[TASK TO COMPLETE]
Carry on the travel account of the trek into Korup National Park, picking up after its last sentence.

[ARTICLE]
● ● ● ●

Into Korup NP —
I knew this was my only opportunity to see inside Korup NP, I wanted to get an early start and make a full day of it, which included getting well inside the rainforest. Last night I decided with Adamu, an acoustic project worker from Fabe village and my guide on the day, that Chimp Camp, 10.7 kms into the park by foot, and a further kilometer-ish to the hidden acoustic sensor would me the goal; Round trip nearly 25kms, a good day of walking under any conditions.
Trekking conditions were the first thing I maybe didn’t truly appreciate. What Adamu agreed to was going to take 7-8 hours, assuming I would be stopping to photograph from time to time. I hadn’t been walking at that speed and distance in a while, especially not in 90+ degree humid tropical conditions. I had my cameras and gear, Adamu the 1.5 L of water each (not enough) and lunch.
After a basic Cameroonian two hour delay in leaving Mundemba we made it 30mins to the “ecoguard” post at the base of the Mana Bridge crossing the Ndira River and into the national park. The tiny rutted dirt road from Mundemba takes you through an endless PALMOL palm oil plantation right up to river’s edge. There, a half-dozen, rag-tag, half-dressed boys of twenty-something, indifferently decided to process my entry paperwork which included re-documenting, in a well-worn sepia colored notebook, all the data from receipt I had obtained in Mundemba when the official park officer was summons from his house to open the office an hour after it officially opens, including my 5,000cfa entry fee. Once my receipt was fully documented another ecoguard emerged, and in French only, asked for my passport for identification. It too was detail transferred into another similarly weathered notebook. As they scribbled I looked about for anything at this station that reflected national park officialdom — nada. Not a trace. Not a uniform, a gun, a poster, a do’s and don’t sign, not even a welcome. The palm trees of the PALMOL plantation we had driven through spread into the green infinity east and the three-story tower ascending to the Mana suspension bridge stood facing west.
Crossing the Bridge:
This was the one moment I knew about long before my Air France flight touched down in Douala. Search the internet for pictures of Cameroon they are both are both limited and non-descriptive — having been here a couple weeks and being the brunt of camera paranoia I understand why. Photography here isn’t a comfortable or enjoyable experience (more on that later.) In fact, before stepping from the vehicle at the ecogaurd post Adamu and Ivo but asked me not to bring out any cameras until we started crossing the bridge. But the bridge is the one feature you can find pictures of.
The long slooping suspension bridge is a dramatic entry to the national park—every park could benefit from one. Half way across the 200m sun bleached wooden planks I looked back—no ecoguards in sight—I swung the camerapack around and popped out the Lumix. Below the Ndira River was very dry, shallow falls fell in endless steps until reaching a broad pool in the river a few hundred meters down stream. I could only imagine how spectacular this view must be in the rainy season.

● ● ● ●

[STORED DATA]
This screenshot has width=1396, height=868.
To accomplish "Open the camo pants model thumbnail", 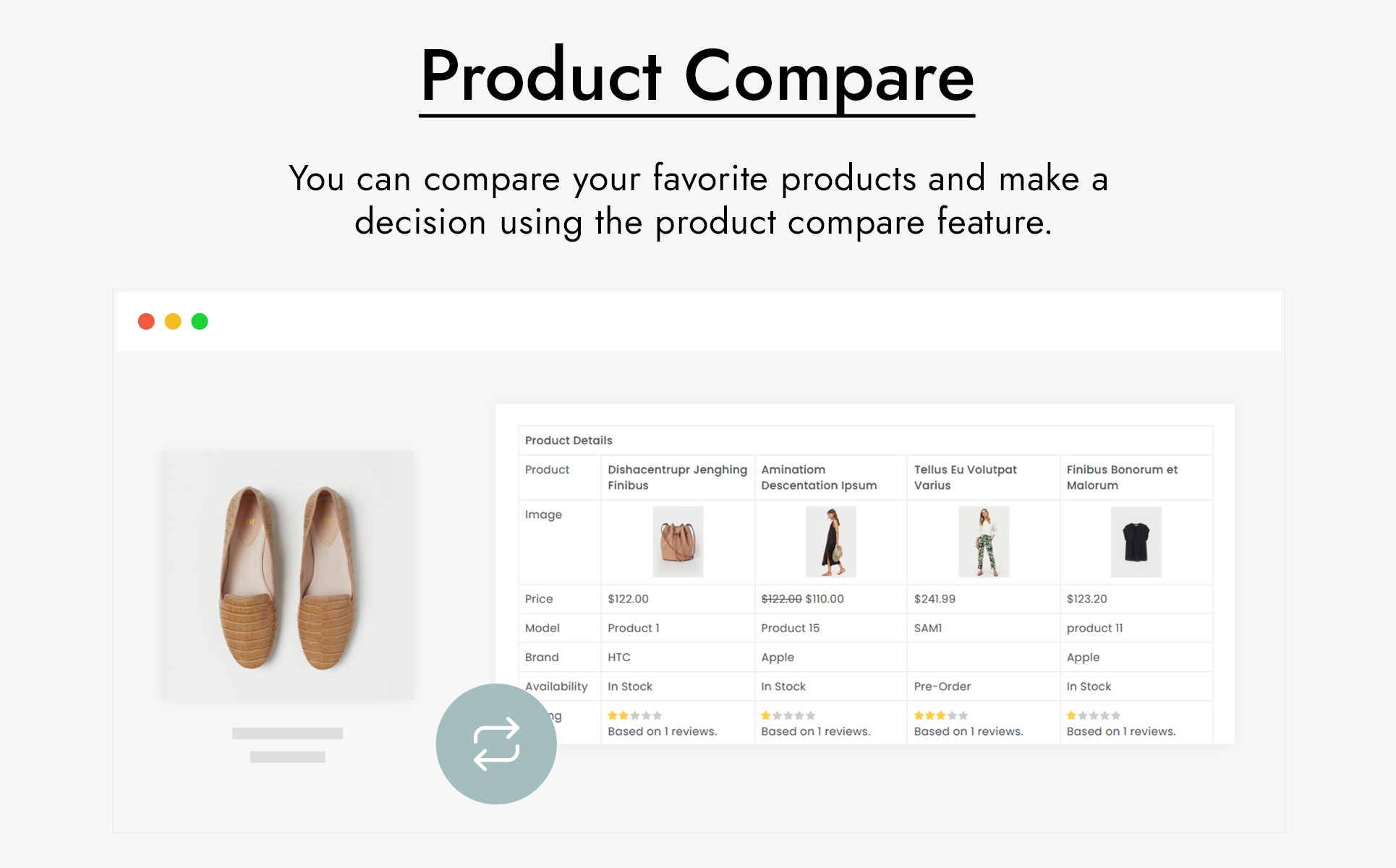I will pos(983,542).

● ● ● ●

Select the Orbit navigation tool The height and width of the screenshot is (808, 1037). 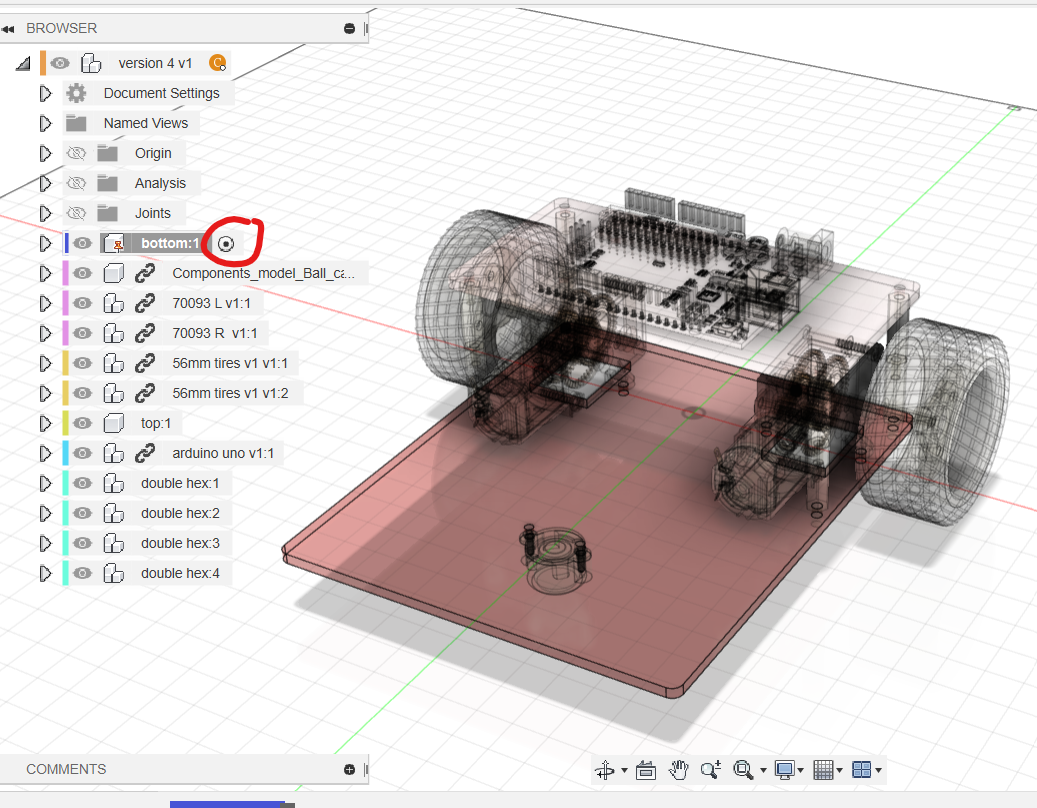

● ● ● ●

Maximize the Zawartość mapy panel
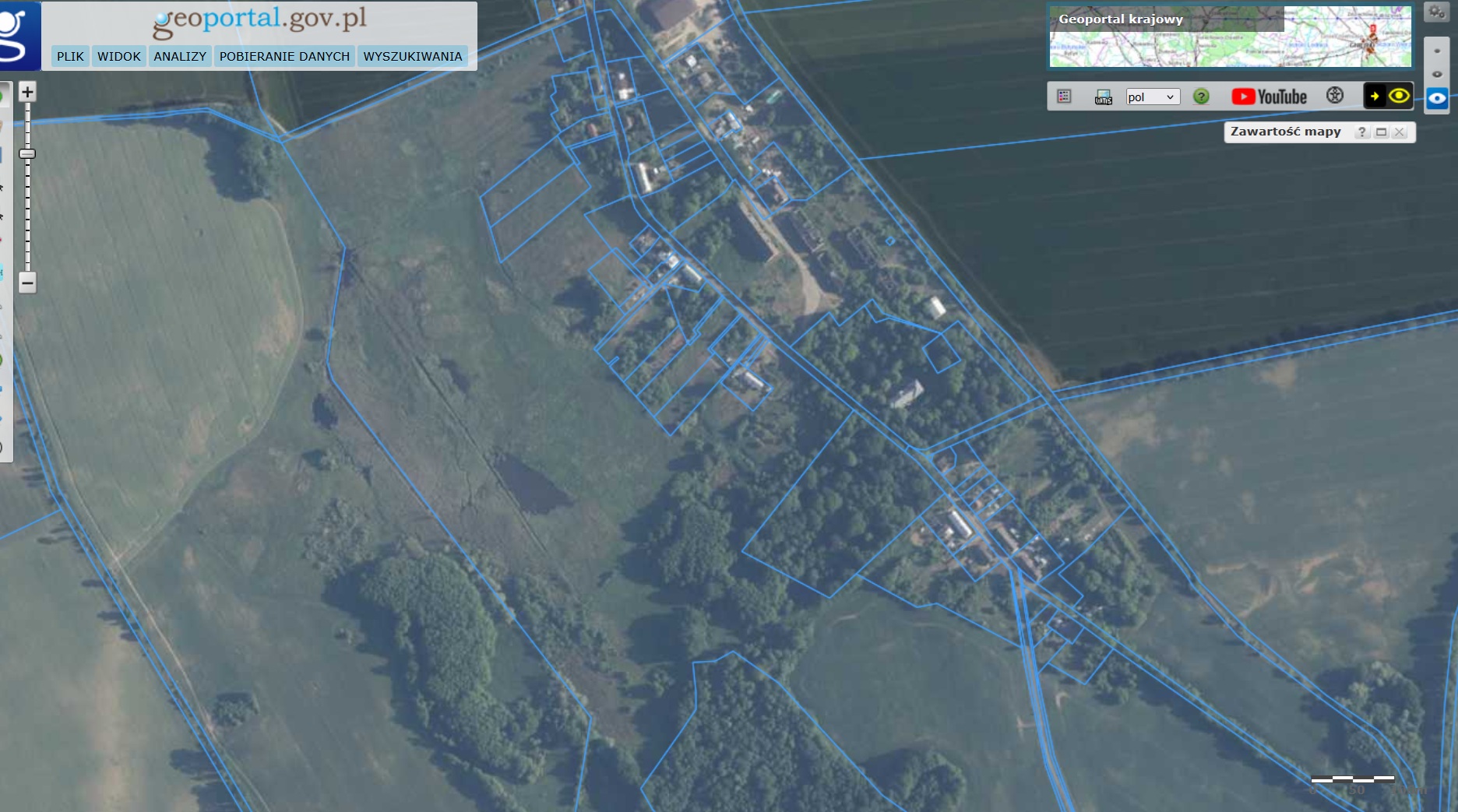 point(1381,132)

● ● ● ●

[ANSWER BELOW]
From the western tower I looked back to see Ivo waving, still no ecogaurds in sight, turning towards the rainforest a large green sign down on the ground announced KORUP NATIONAL PARK, ESTABLISHED IN OCTOBER 1985, SIZE – 126900 HA. I did the quick hectare conversion and realized Korup was just 35 hectares larger than Herakles Farms had originally tried to grab for a plantation a few miles away.
Immediately the scene was transforming, the deep green of the forest was as cool on the eyes as the temperature, a full 10F degrees cooler easily. The song of birds and giant flitting butterflies filled the air. I ever there was a 200 meter walk that could define the difference between an untouched tropical rainforest and an industrial agro-plantation it was this.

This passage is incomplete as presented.